If only we could teach our kids what science is really about before they get too old, then they’d be better equipped to deal with intelligent design and other anti-intellectual propaganda that poisons the noosphere. At least, that’s a common theory, one that’s taken up again this week by Jonathan Osborne, the chairman of science education at King’s College in London. There’s nothing particularly new about his argument, but it’s important to be reminded that the problem transcends North America, and that the case is worth making, repeatedly, until school board trustees get it through their heads.
His plea for better science education comes in the pages of The Australian, which is kind of like an Aussie version of the Wall Street Journal — great newsroom staff set against neo-con editorialists. The central thrust of his case is that
… scientific knowledge is presented to students as “a body of authoritative knowledge which is to be accepted and believed”.
But this approach is flawed and harmful, limiting students’ understanding of science. “It oversimplifies and misrepresents the practices and processes of science, providing an education that fails to develop the skills and knowledge necessary to understand or interpret contemporary accounts of science, scientists and their findings,” he says. “Its failure to develop any understanding of the nature of science beyond naive empiricist notions leaves the majority poorly education about science.”
“Teaching science needs to accomplish much more than simply detailing what we know.
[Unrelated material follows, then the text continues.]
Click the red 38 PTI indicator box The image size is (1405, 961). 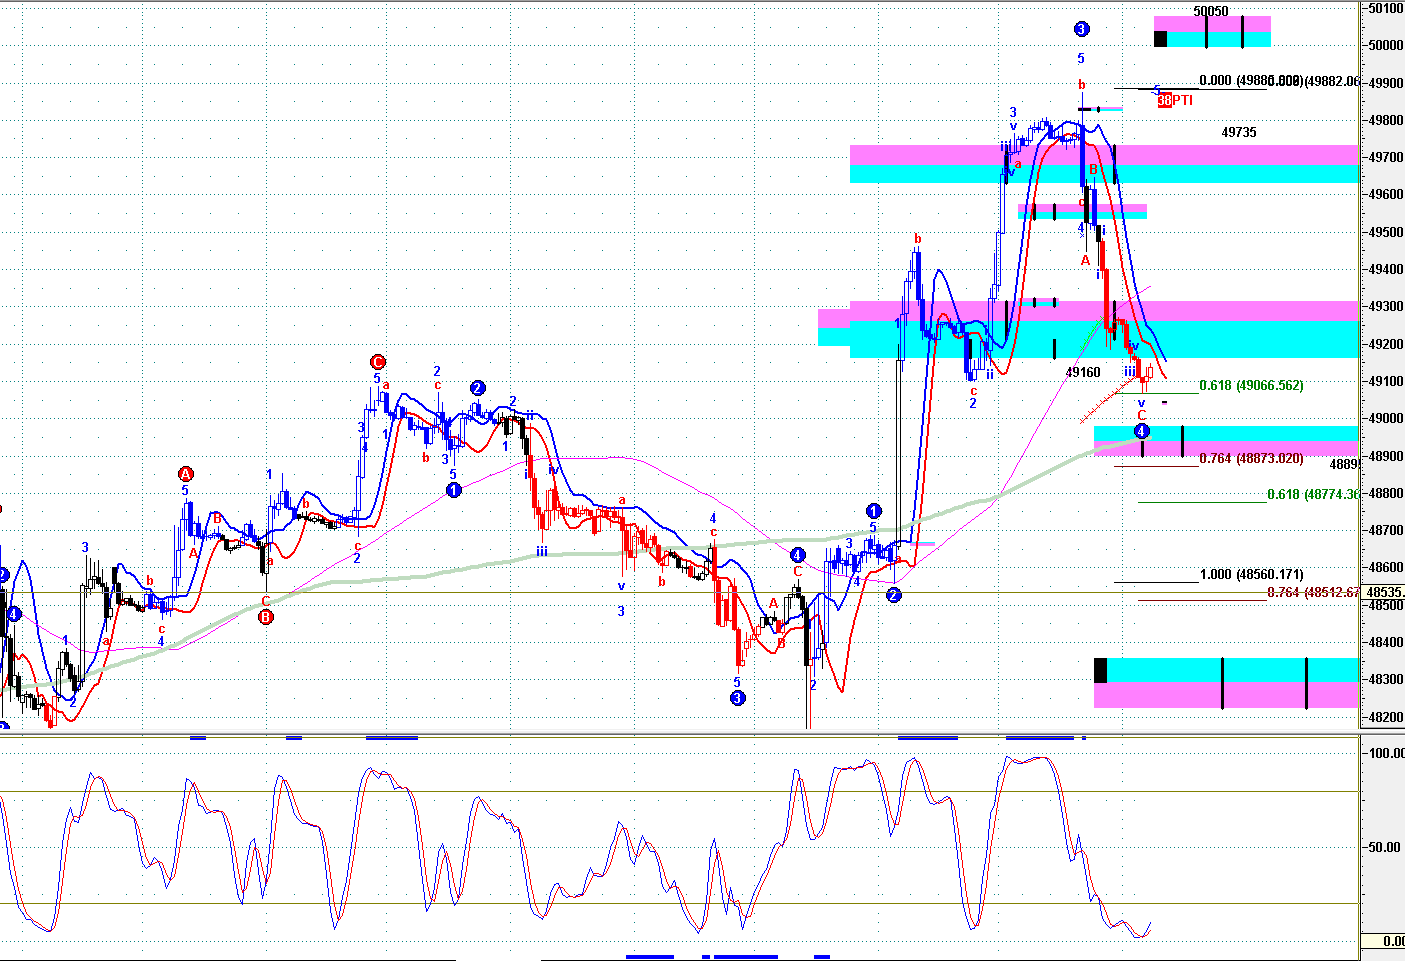(x=1165, y=100)
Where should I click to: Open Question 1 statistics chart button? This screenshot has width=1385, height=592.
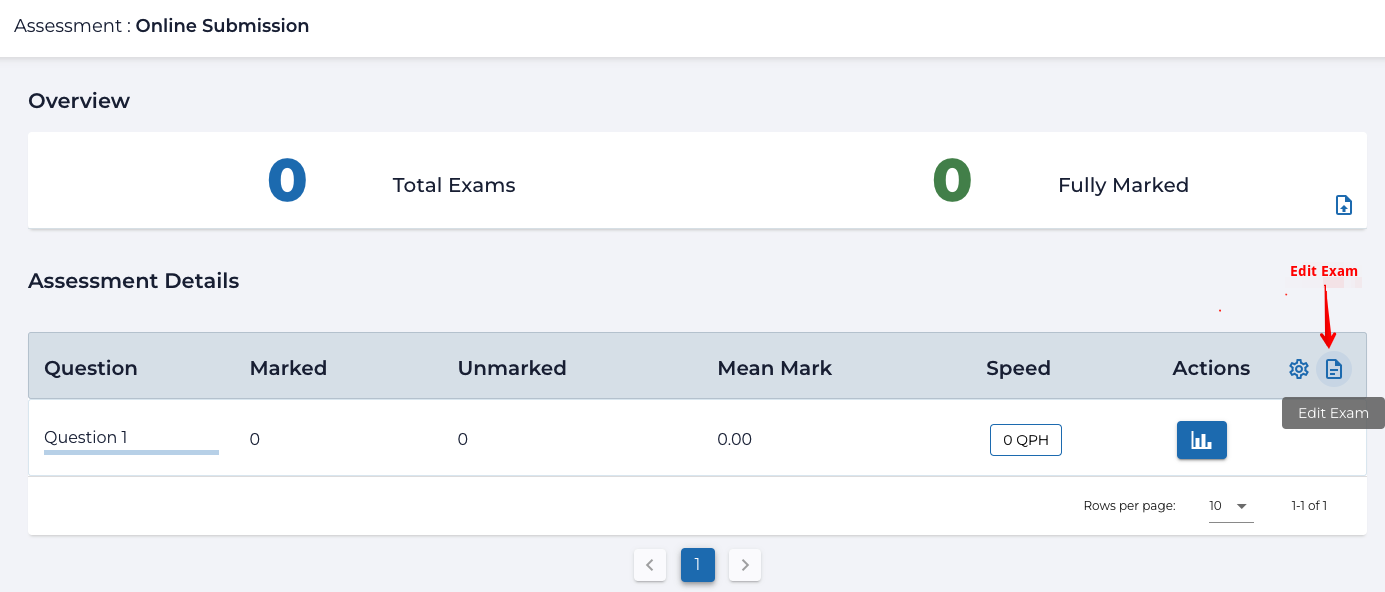pyautogui.click(x=1201, y=440)
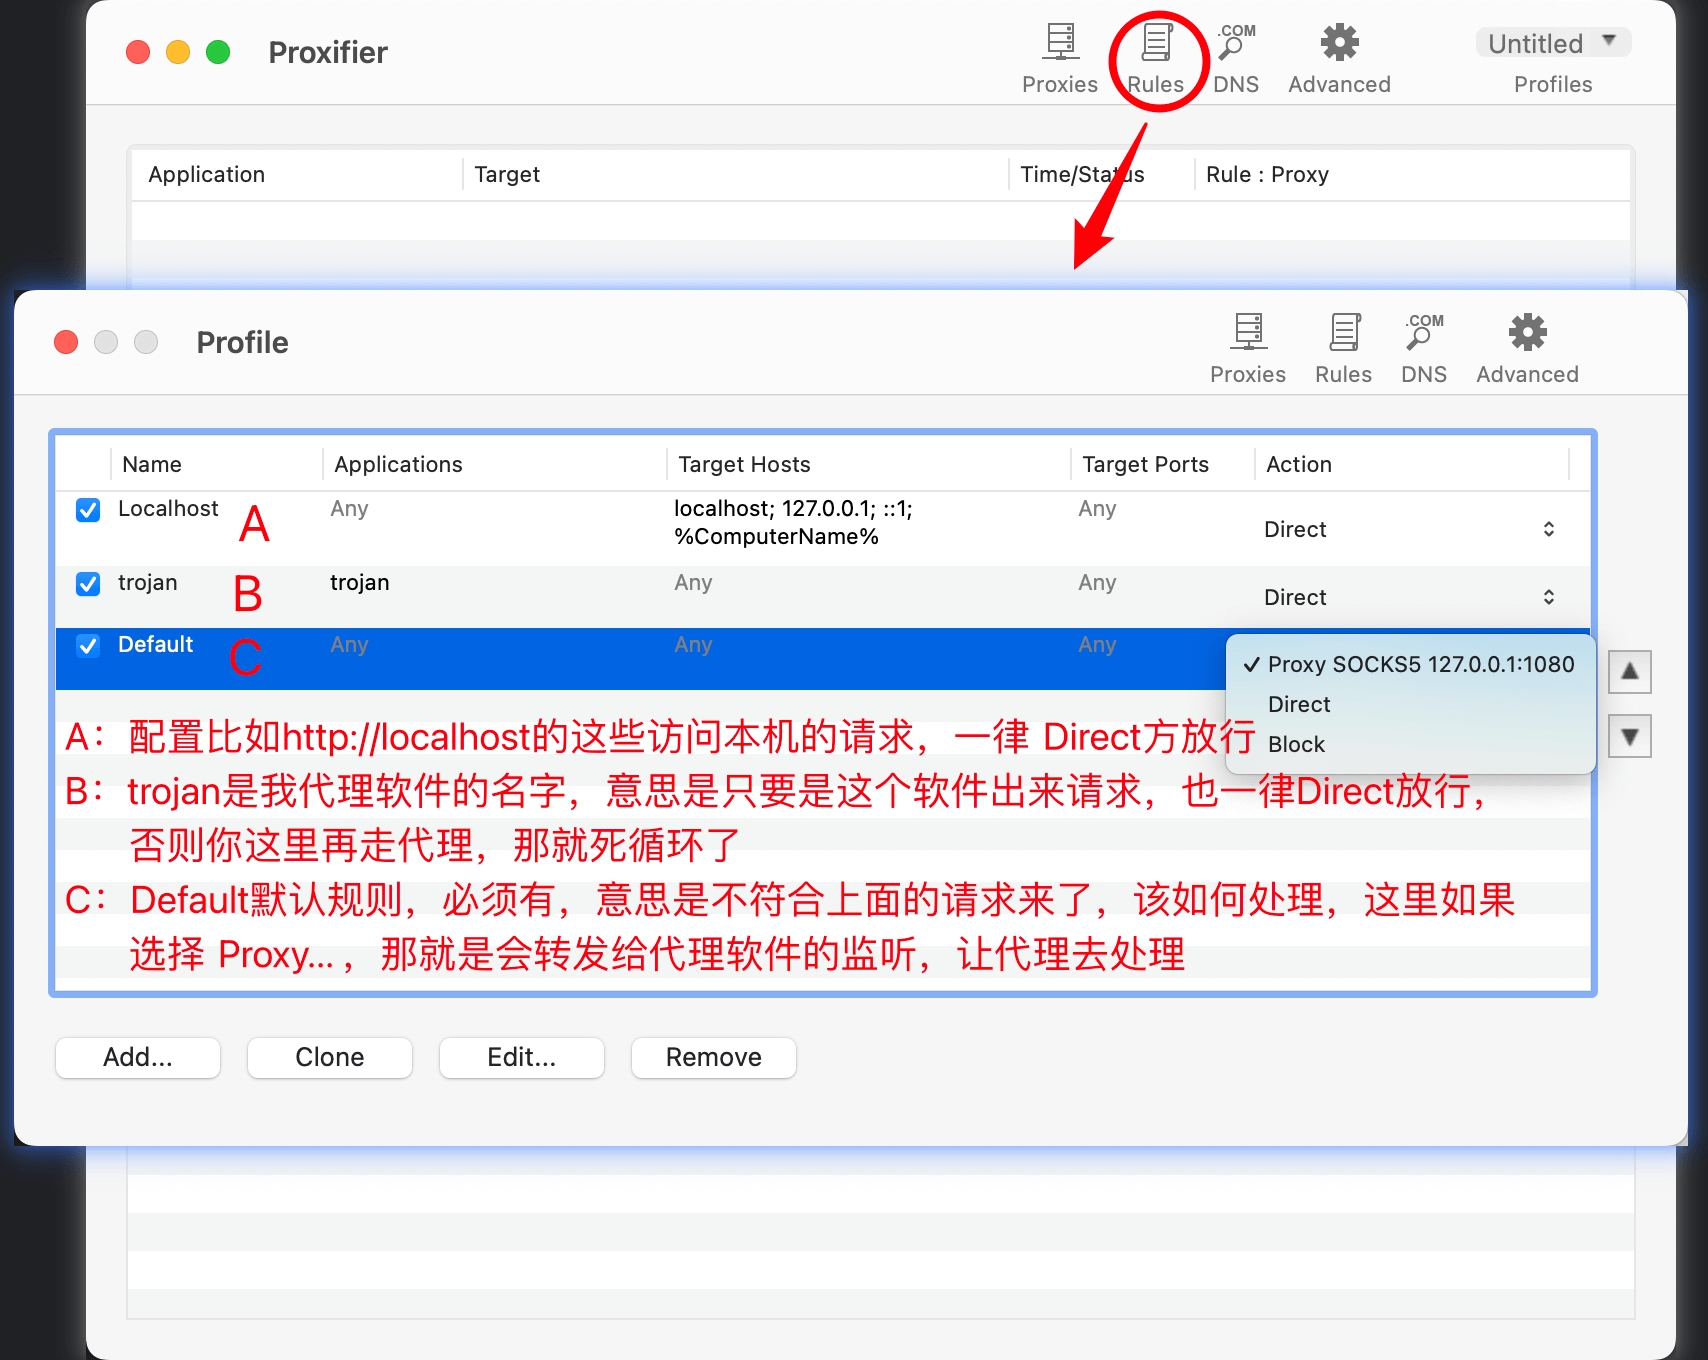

As well as teaching what we believe to be true in science, there is a need to address why we believe it to be true.”
I think it safe to say the same could be said of the state of American and Canadian science education. And the good professor is not alone:
In a paper to be presented tomorrow, [Australian Council for Educational Research] principal research fellow Sue Thomson highlights the relative lack of time spent in Australian schools teaching science, particularly in the early years when children are naturally interested in the subject.
We’re probably all familiar with the traditional attempts to engage youngsters in the natural world: take them outside, let them splash about in ponds looking for frogs, demystify science with fun-filled experiments that go snap, crackle and pop, and above all emphasize the discovery process over the results.
All that is true. But Osborne is on to something even more important. We need to let the kids know, as soon as they’re able to process the concept, that scientists aren’t always right, that the history of science is littered with mistaken theories and far-out nonsense that no one really believes anymore. Let them know that even the brightest of today’s scientists are but naive children themselves compared with the average nine-year-old of a hundred years from now.
And if I was teaching a science class today, I’d want my students to know that figuring out what makes the universe tick is the most exciting thing they could ever do. Make sure they aren’t afraid of unlocking those secrets. Give them a healthy sense of skepticism for any mode of thought that would deny them access to those secrets.
On that note, the Australian also has a nice little reminder of another curious comparison between American and Australian science policy — a story about the decision of one of the latter nation’s premiere stem cell researchers, Paul Simmons, to pack up his troubles and take his brain to, of all places, Texas, where he is assuming the directorship of the new Centre for Stem Cell Biology at the University of Texas in Houston.
His move follows that of two other top Australian stem cell scientists, Martin Pera and Dianna DeVore, who are now in California, busy helping do an end run around Bush’s federally funded stem cell research ban. All them, it would appear, are fed up with the Australian government’s ban on somatic cell nuclear transfer, or therapeutic cloning. As well they should be.
… it’s a trend that will grow unless Australia’s embryo research and anti-cloning legislation is modified as recommended by the Lockhart legislative review committee, Dr Simmons warned. “In a pluralistic society, public debate is an intrinsic and inherent part of the process,” Dr Simmons said. “It seems, sadly, that process is being subverted.”
Now there’s a familiar lament.
Improving science education may or may not churn out better scientists. But it just might give the next generation of voters enough sense to stop electing those who would deny the value of science itself.